Lindberg Daniel Martin, Lindsell Christopher John, Shapiro Robert Allan
Department of Emergency Medicine, Brigham and Women's Hospital, Harvard Medical School, Boston, MA 02115, USA.
Pediatrics. 2008 Apr;121(4):e945-53. doi: 10.1542/peds.2007-2485.

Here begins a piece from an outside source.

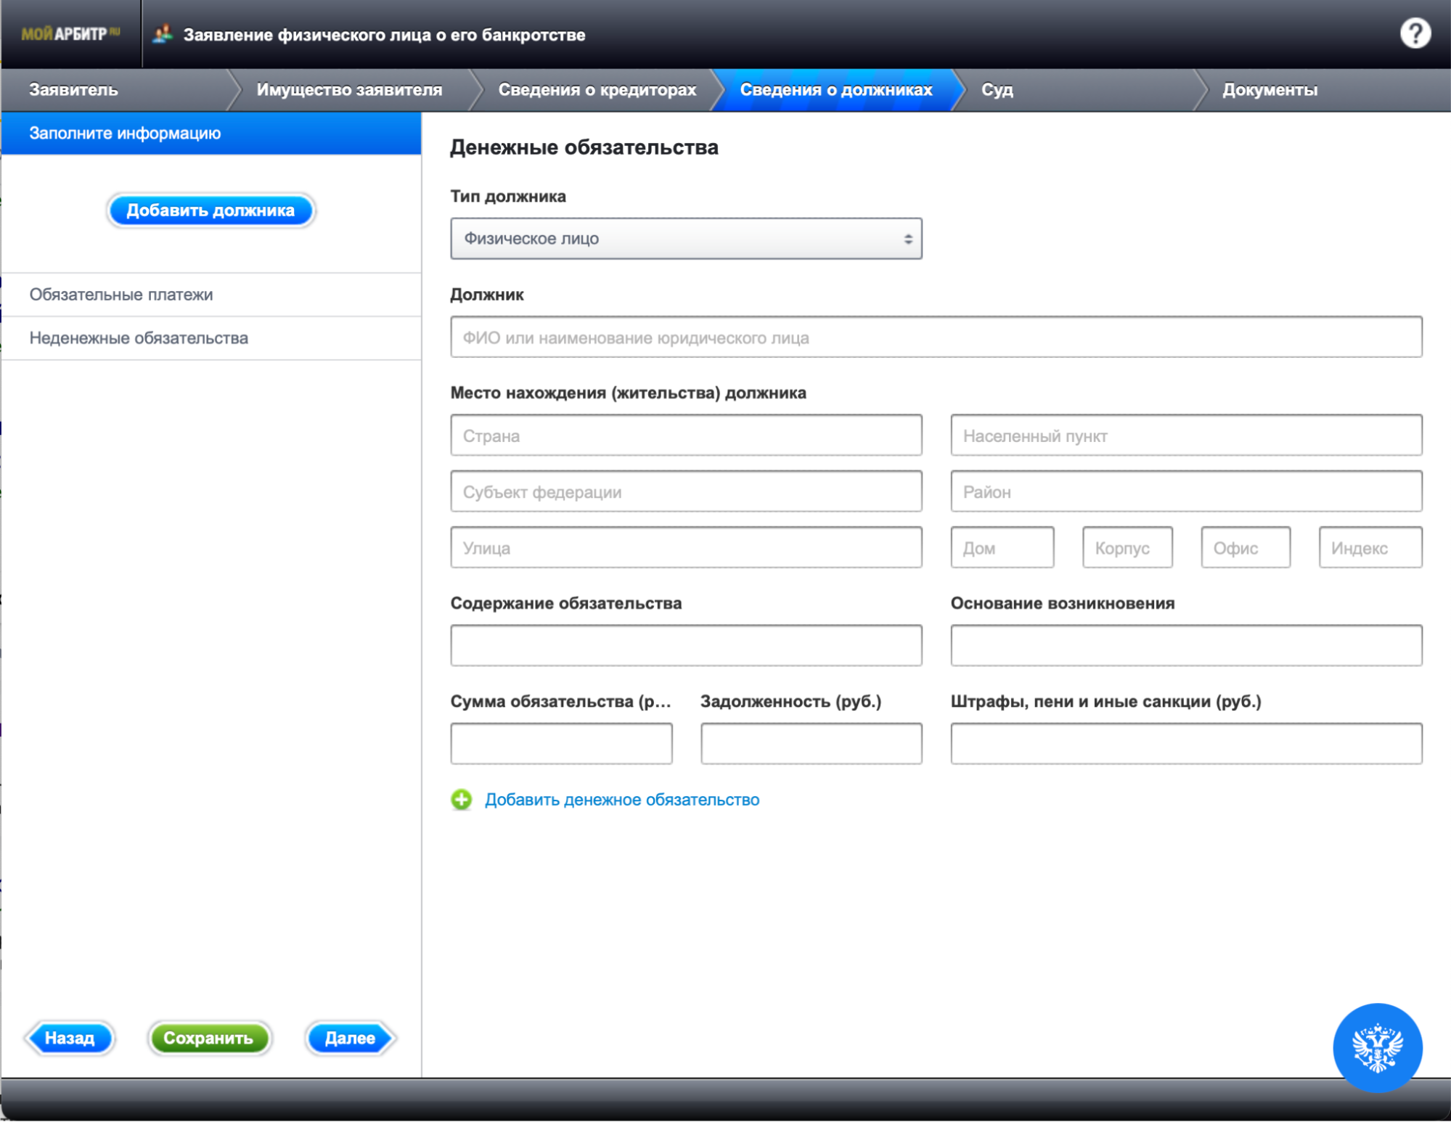
Task: Click the Мой Арбитр logo
Action: [70, 34]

In the absence of a gold standard, clinicians and researchers often categorize their opinions of the likelihood of inflicted injury using several ordinal scales. The objective of this protocol was to determine the reliability of expert ratings using several of these scales.
Participants were pediatricians with substantial academic and clinical activity in the evaluation of children with concerns for physical abuse. The facts from several cases that were referred to 1 hospital's child abuse team were abstracted and recorded as in a multidisciplinary team conference. Participants viewed the recording and rated each case using several scales of child abuse likelihood.
Participants (n = 22) showed broad variability for most cases on all scales. Variability was lowest for cases with the highest aggregate concern for abuse. One scale that included examples of cases fitting each category and standard reporting language to summarize results showed a modest (18%-23%) decrease in variability among participants. The interpretation of the categories used by the scales was more consistent. Cases were rarely rated as "definite abuse" when likelihood was estimated at < or = 95%. Only 7 of 156 cases rated < or = 15% likelihood were rated as "no reasonable concern for abuse." Only 9 of 858 cases rated > or = 35% likelihood were rated as "reasonable concern for abuse."
Assessments of child abuse likelihood often show broad variability between experts. Although a rating scale with patient examples and standard reporting language may decrease variability, clinicians and researchers should be cautious when interpreting abuse likelihood assessments from a single expert. These data support the peer-review or multidisciplinary team approach to child abuse assessments.
在缺乏金标准的情况下,临床医生和研究人员常使用几种有序量表来对他们关于受虐可能性的看法进行分类。本方案的目的是确定使用其中几种量表时专家评级的可靠性。
参与者为在评估受身体虐待疑虑儿童方面有大量学术和临床活动的儿科医生。从转介到一家医院儿童虐待团队的几个案例的事实被提取出来,并在多学科团队会议中进行记录。参与者观看记录,并使用几种儿童虐待可能性量表对每个案例进行评级。
参与者(n = 22)在所有量表上对大多数案例的评级显示出很大的变异性。对于虐待总体关注度最高的案例,变异性最低。一种包含适合每个类别的案例示例和用于总结结果的标准报告语言的量表,参与者之间的变异性有适度(18%-23%)的降低。量表所使用类别的解释更一致。当可能性估计为≤95%时,案例很少被评为“肯定虐待”。在156个可能性评级为≤15%的案例中,只有7个被评为“无虐待合理疑虑”。在858个可能性评级为≥35%的案例中,只有9个被评为“有虐待合理疑虑”。
对儿童虐待可能性的评估在专家之间往往显示出很大的变异性。尽管带有患者示例和标准报告语言的评级量表可能会降低变异性,但临床医生和研究人员在解释来自单一专家的虐待可能性评估时应谨慎。这些数据支持对儿童虐待评估采用同行评审或多学科团队方法。